Congress’ pay-as-you-go policy requires new spending to be offset by savings elsewhere. MIPPA saves about $13.6 billion over five years by cutting certain payments to Medicare’s private health plans, according to the Congressional Budget Office. Medicare pays 13 to 17 percent more per enrollee than it spends on a beneficiary in the traditional program, government reports show. Bush’s veto was based on White House opposition to reducing payments to these plans.
“Overall, the majority of cuts in the legislation come from Medicare Advantage plans,” says Robert Zirkelbach, spokesman for America’s Health Insurance Plans, the industry’s lobbying group. “That is going to have the effect of either reduced benefits, higher out-of-pocket costs or [more] limited health care choices for seniors.”
By 2010 Medicare Advantage private fee-for-service (PFFS) plans will be required to have written contracts with doctors and hospitals in their areas so that, unlike in the current system, beneficiaries will know which providers accept which plans before enrolling. Zirkelbach says this affects 80 percent of PFFS plans. “The vast majority will either need to create a network or leave the market,” he adds.

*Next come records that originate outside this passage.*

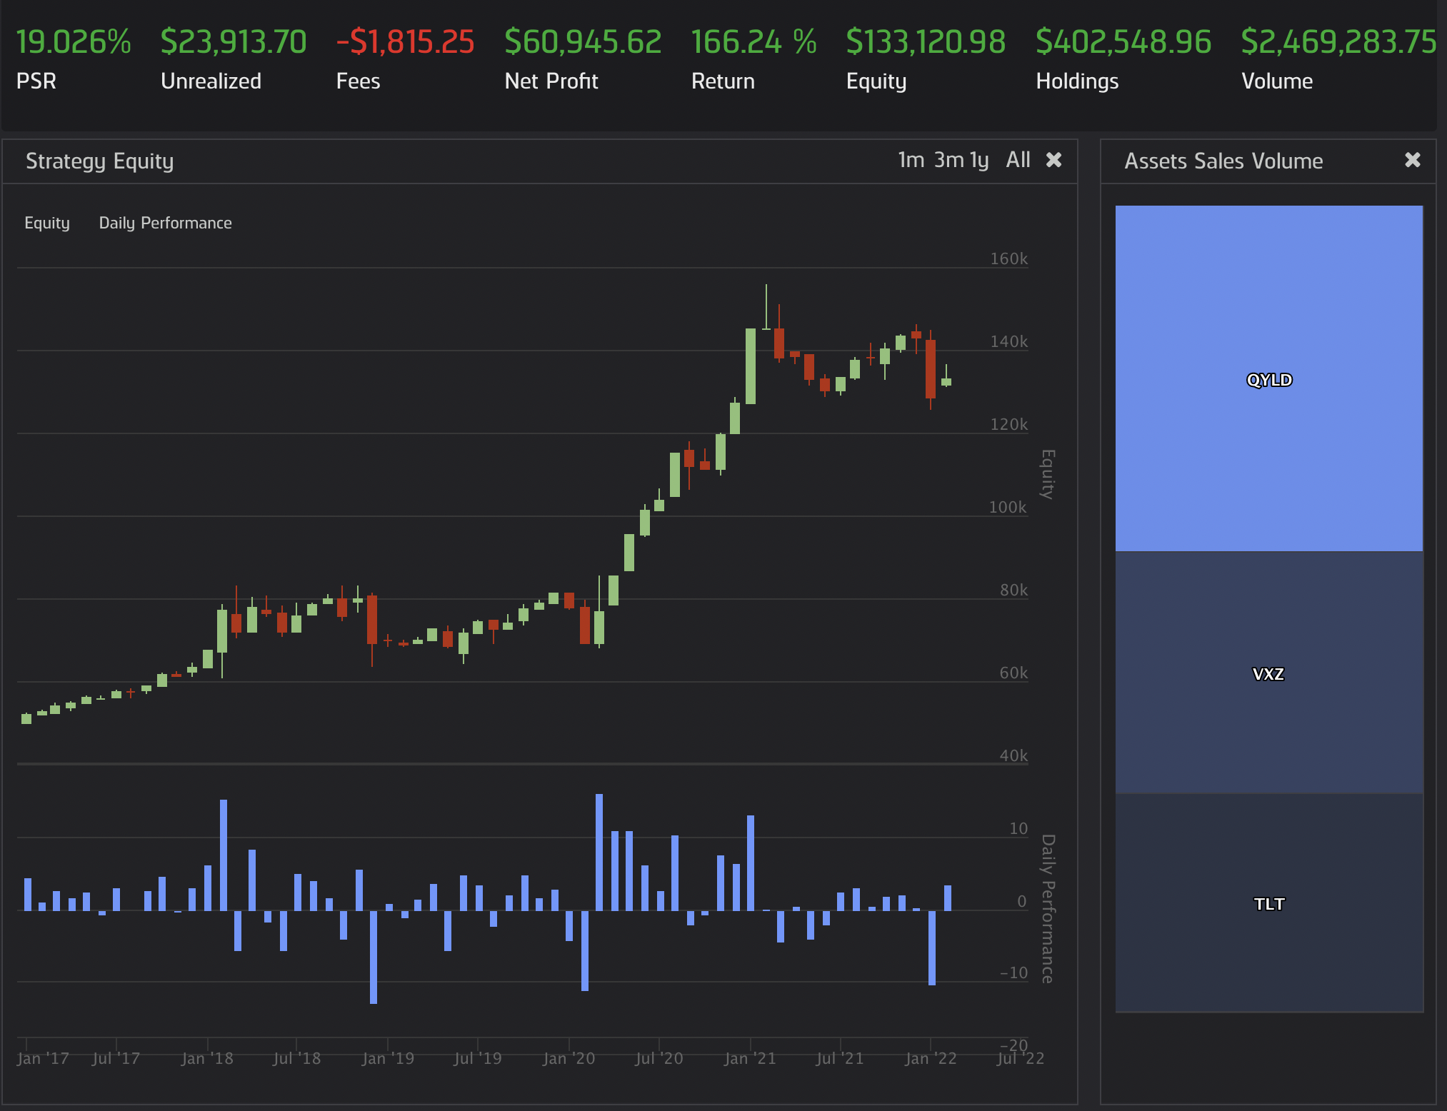The image size is (1447, 1111).
Task: Click the Net Profit statistic value
Action: click(x=582, y=42)
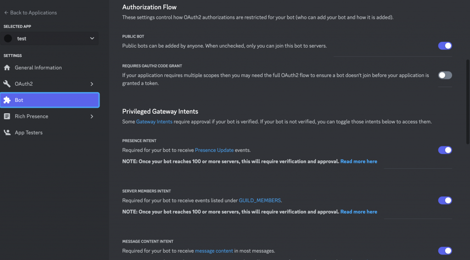
Task: Click the OAuth2 wrench icon
Action: [7, 84]
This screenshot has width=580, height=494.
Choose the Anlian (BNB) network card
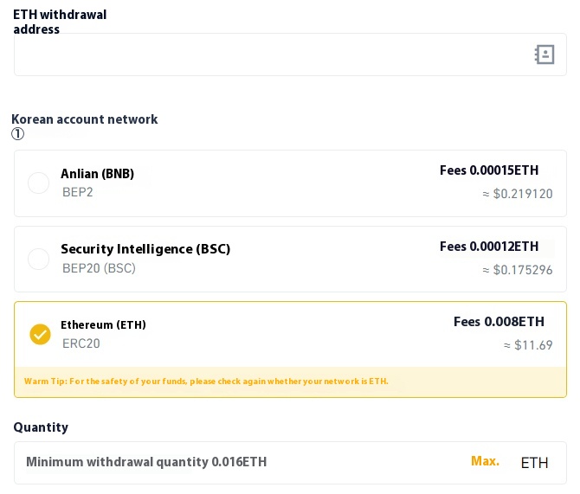point(260,183)
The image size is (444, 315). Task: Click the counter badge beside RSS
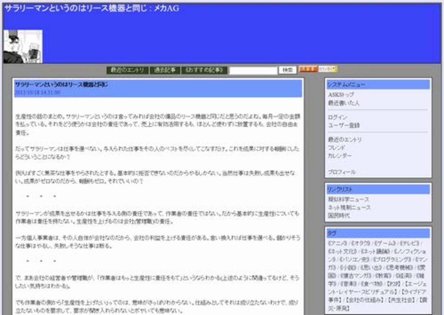(x=328, y=69)
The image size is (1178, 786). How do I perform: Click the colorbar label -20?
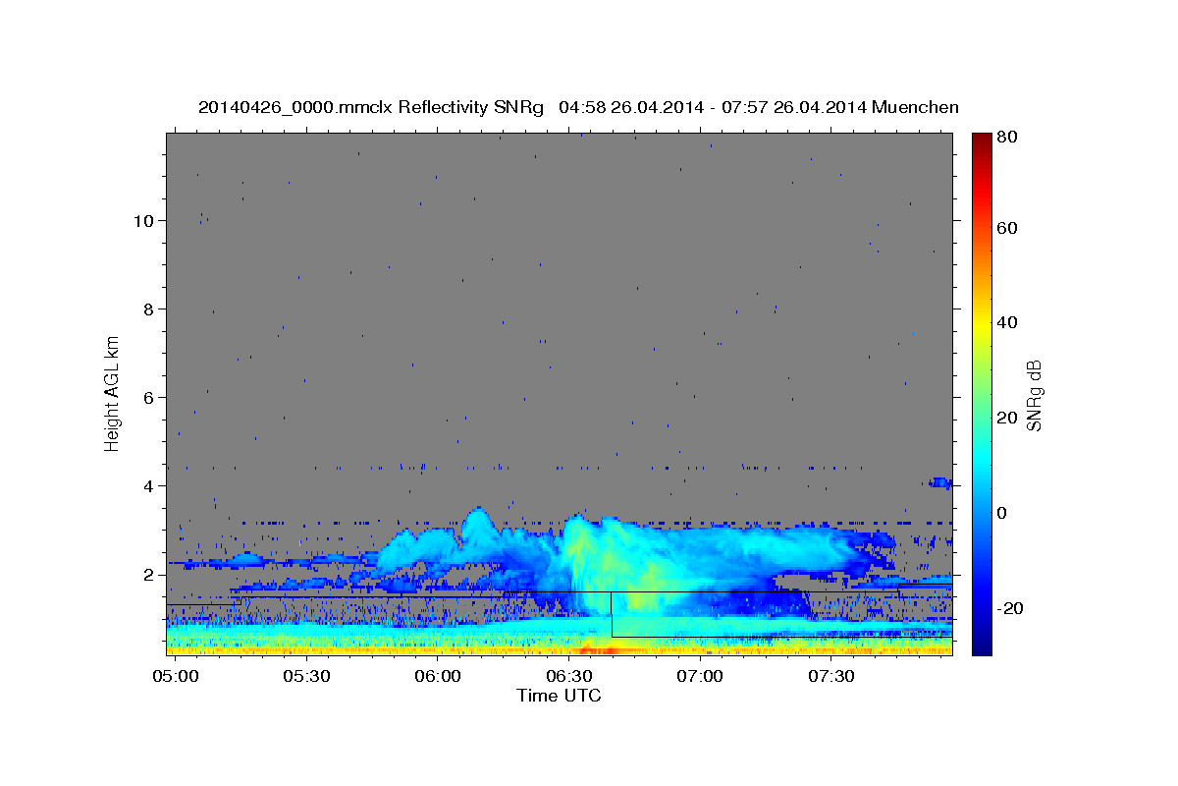click(x=1012, y=608)
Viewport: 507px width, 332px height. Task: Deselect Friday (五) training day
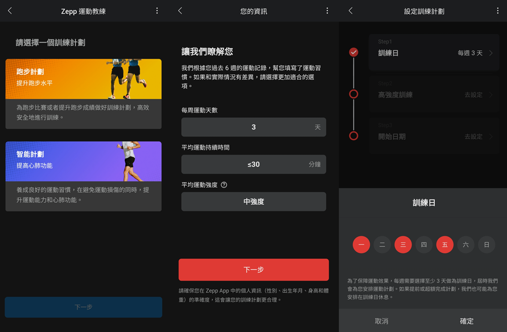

Rother of AARP agrees that beneficiaries enrolled in PFFS plans may lose out. “If their plans cease to operate, they may lose some of the extra benefits they’re getting now,” he says. “But on balance more people will benefit, and Medicare will become a stronger program.”
MIPPA also prohibits Medicare’s private health and drug plans from certain hard-sell marketing tactics that created a scandal when they first appeared on the public radar screen last year. The law puts more teeth into regulations that make it illegal for sales agents to call beneficiaries uninvited, solicit door-to-door or offer free meals and other inducements to sign people up.